The initial traffic accident happened in front of a grocery store, authorities told the Knoxville News-Sentinel. Miss Myres came from the parking lot to render assistance, according to the report.

Moments later, Miss Johnson came across the wreck and couldn't stop her car, Lt. Valentine's report states.


Boy Scouts expel atheist

SEATTLE An Eagle Scout said yesterday he has been kicked out of the Boy Scouts for refusing to declare a belief in a higher power.

Darrell Lambert said he was told of the decision earlier in the day by the Chief Seattle Council, the Scouts' regional governing body.

"Am I bitter? No. Disappointed? Yeah," he said. "We're in the 21st century. Our country was founded on religious freedom, and the Boy Scouts of America are still discriminating."
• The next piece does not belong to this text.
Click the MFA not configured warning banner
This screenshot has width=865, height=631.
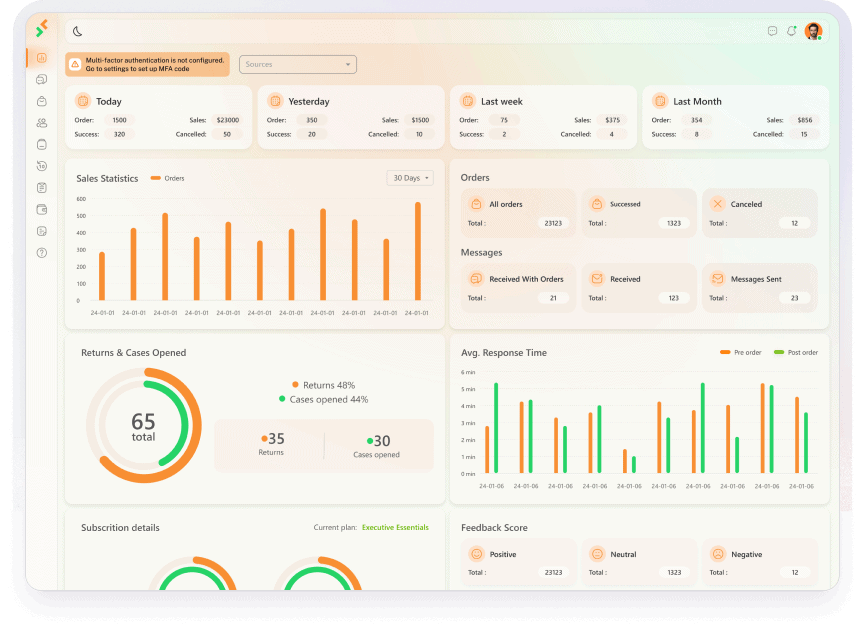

Mr. Lambert, 19, said he plans to appeal the decision within the Scouting council within the required 60 days.


Insects invading hemlock trees

KINGWOOD Ancient hemlocks that soar more than 100 feet high are being threatened by an incredibly tiny enemy: the woolly adelgid.

The aphid has already munched its way through northeastern states, dining on the sap of eastern and Carolina hemlocks.

Now the white, cottony aphids have been spotted in 18 West Virginia counties and Cathedral State Park in Preston County and at Blackwater Falls State Park in Tucker County. The aphid was first found in Grant County in 1992.